Artisan categories are organized into levels, ranging from Level 1 to Level 9. Level 1 is the broadest, most inclusive. Level 1 categories contain zero or more Level 2 categories, and so on, down to Level 9 (if you go that far). Two to five levels of categories is typical.
Level 1, or “top-level”, categories are usually general categories. For example, “Jewelry.”
Below each top-level category, you can create subcategories to further drill down on the items you carry. For example, Level 2 categories under “Jewelry” might be “Necklaces,” “Bracelets,” and “Earrings.”
You can even go further and create more subcategories, counting as Level 3 (for example, “Gold Necklaces,” “Silver Necklaces,” and “Beaded Necklaces” under “Necklaces”), and so on.
Note: Relationships between categories are sometimes described as “parents” and “children“. A category that contains subcategories is referred to as the “parent” of those subcategories, which are referred to as its “children“.
1. To create a category, head to the “Main Menu” and select “Inventory,” then “Category Records.”
Or, click on the “Categories” button in the toolbar at the top of the screen (if there is one).
2. Click on “Add A New Record,” or press F3 on your keyboard.
3. The first field in the category record is the category code. If you are using the default settings in Artisan, then you will fill this field with a word or abbreviation for this category. Category codes must be unique across ALL category records of all levels.
If you have configured automatic numbering for categories, the field will appear initially as “<<AUTO>>”, and the code will be filled in when you save the record. Click here to learn more about Numbering Schemes.
4. Now add the description. When you are using words for the category code, the description is often the same as the code. Unlike the category code, the description does not need to be unique, but your reports will be easier to read if it is.
5. If this category is not a level one category, then select the parent category from the “Which Category is this Category a subcategory of?” pull down.
For example, “Wine” is a Level 1 category–a parent category.

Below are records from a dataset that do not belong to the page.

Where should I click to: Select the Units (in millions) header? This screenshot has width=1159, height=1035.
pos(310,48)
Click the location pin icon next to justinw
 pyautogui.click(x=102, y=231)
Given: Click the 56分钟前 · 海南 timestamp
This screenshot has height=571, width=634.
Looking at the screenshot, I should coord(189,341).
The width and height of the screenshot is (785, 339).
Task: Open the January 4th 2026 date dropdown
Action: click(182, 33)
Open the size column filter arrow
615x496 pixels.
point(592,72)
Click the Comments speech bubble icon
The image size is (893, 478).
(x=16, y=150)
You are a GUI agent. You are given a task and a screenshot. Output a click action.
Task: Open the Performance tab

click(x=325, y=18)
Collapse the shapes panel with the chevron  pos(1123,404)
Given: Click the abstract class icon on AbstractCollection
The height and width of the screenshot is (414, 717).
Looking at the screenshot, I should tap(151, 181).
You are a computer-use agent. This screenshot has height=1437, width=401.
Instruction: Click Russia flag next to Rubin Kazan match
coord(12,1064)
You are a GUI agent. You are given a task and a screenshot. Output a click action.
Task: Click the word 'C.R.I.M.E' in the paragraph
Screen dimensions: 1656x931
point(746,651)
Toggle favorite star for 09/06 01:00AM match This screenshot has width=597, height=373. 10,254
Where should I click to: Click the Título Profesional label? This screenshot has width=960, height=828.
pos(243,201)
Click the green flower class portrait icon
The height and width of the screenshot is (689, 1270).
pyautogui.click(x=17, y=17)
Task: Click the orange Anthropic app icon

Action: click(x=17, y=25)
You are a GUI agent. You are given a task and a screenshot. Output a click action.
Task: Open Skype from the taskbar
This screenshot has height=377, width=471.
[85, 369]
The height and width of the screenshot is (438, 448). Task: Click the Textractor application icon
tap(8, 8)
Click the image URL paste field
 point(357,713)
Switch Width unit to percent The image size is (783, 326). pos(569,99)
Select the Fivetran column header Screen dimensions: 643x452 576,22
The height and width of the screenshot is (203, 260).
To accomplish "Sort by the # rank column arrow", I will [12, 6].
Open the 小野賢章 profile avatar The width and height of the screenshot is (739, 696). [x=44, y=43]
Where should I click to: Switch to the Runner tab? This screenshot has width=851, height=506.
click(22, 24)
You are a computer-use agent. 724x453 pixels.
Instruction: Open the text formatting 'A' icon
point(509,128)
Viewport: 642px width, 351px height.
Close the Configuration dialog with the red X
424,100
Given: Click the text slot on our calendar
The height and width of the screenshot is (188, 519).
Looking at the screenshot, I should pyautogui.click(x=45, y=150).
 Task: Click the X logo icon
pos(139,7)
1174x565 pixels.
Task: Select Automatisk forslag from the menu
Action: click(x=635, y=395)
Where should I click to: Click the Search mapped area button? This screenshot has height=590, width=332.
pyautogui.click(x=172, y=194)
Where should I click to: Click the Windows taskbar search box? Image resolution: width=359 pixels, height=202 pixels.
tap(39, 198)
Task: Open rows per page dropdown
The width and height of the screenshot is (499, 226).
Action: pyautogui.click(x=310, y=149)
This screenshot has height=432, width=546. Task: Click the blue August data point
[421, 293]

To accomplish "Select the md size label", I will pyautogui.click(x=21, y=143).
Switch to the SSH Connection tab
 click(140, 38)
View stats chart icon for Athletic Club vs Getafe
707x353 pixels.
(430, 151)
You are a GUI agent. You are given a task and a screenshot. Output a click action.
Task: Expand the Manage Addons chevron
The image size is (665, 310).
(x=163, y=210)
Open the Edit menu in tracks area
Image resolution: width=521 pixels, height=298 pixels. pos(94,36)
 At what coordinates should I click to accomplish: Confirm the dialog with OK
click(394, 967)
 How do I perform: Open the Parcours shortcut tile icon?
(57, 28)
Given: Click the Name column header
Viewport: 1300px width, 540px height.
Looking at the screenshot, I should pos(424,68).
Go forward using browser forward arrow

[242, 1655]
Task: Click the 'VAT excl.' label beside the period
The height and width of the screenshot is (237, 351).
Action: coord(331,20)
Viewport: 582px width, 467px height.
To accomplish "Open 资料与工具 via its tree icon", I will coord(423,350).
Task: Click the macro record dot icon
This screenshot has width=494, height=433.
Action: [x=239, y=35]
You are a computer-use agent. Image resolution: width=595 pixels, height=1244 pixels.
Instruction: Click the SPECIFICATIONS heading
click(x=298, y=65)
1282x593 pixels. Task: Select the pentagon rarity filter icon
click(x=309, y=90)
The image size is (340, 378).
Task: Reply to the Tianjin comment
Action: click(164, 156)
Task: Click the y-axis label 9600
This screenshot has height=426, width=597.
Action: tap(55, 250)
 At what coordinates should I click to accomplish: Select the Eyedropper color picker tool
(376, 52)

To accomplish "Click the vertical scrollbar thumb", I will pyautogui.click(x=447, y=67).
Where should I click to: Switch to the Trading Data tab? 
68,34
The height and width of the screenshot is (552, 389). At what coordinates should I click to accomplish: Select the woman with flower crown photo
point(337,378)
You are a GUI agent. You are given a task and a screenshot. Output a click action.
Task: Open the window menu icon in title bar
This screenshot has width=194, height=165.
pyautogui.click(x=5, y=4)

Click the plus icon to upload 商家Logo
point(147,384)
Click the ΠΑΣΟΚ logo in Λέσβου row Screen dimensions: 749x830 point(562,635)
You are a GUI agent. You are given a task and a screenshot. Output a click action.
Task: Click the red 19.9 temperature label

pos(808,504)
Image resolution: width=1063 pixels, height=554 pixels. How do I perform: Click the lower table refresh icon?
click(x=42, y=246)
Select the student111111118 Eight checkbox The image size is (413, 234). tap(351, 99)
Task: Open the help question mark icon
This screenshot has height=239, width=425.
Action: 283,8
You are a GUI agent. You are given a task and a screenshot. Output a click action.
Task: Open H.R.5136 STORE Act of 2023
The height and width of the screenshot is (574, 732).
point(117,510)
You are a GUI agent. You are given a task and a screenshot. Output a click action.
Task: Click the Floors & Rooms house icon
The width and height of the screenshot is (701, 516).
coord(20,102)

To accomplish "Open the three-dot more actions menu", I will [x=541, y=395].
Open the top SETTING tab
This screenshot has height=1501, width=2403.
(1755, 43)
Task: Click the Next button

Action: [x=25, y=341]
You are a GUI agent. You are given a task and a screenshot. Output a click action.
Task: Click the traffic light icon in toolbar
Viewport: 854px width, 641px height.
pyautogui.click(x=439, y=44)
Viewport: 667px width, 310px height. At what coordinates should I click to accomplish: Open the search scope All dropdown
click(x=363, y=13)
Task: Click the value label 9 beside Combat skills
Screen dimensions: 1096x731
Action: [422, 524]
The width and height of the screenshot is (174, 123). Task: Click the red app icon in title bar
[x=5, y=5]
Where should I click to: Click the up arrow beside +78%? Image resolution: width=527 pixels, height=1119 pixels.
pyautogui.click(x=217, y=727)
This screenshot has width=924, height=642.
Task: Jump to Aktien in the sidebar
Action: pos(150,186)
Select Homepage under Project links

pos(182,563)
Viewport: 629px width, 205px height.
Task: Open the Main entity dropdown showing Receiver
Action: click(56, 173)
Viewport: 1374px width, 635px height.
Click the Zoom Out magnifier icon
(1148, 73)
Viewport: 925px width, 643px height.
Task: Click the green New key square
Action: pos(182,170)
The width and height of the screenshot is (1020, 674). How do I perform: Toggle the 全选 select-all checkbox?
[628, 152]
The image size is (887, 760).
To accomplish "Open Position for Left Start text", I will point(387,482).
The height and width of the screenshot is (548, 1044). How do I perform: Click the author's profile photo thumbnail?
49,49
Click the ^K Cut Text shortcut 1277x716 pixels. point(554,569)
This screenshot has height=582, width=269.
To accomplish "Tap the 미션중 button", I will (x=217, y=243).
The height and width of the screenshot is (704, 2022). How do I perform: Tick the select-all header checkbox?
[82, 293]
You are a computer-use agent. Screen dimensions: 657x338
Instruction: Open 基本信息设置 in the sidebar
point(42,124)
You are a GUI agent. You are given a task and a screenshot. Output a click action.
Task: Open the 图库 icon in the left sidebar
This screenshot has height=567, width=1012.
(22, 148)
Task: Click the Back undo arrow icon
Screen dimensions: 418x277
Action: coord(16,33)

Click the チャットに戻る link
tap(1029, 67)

It is not a subcategory. This field can be left to “none.” Its category level will stay at Level 1.
Let’s use a different example. Apparel is a Level 2 category and is nested under the “Goods” category. So, its category is “Goods” under the dropdown. Its level automatically changes to Level 2 once this dropdown is selected.
The same concept can be applied to the next two examples, “Womens” and “Women’s Top.” As the categories go deeper, their Level changes.
6. Now that you understand the concept of subcategories and levels, let’s move onto the next field, “Inventory Classification.” Most categories will use the “Products” classification (ex., clothing, gift bags, jewelry). There are other options that can be used like “Raw Materials,” “Virtual Products,” “Services,” and “Non-Sales.” The “Store Coupon” option is only used when creating store coupons, which we will cover in another tutorial in more detail. “Fees & Surcharges” should only be included as a line-item on a sale’s order. We’ll go over this in a different tutorial.
7. Most categories will use the default tax. But, if you set up alternate tax rates when you set up your configuration settings for the first time, you will have the option to select alternate rates from this pull down. If you did not setup the tax rates yet, click here and look under “Default Tax Rate” to learn how.
8. Everything else can be left alone for now. If you want to learn more about category records, click here.
Adding Categories to the Quick-Pick
Another great function of categories is that you can add them to the Quick-Pick for easy accessibility. Aren’t familiar with the Quick-Pick? Click here to learn more.
To add a category to the Quick-Pick, edit the category and click on the “Pictures & Menus” tab.
Select “Yes” from the “Include in Quick-Pick” dropdown. Change the menu color and include an image if you so desire.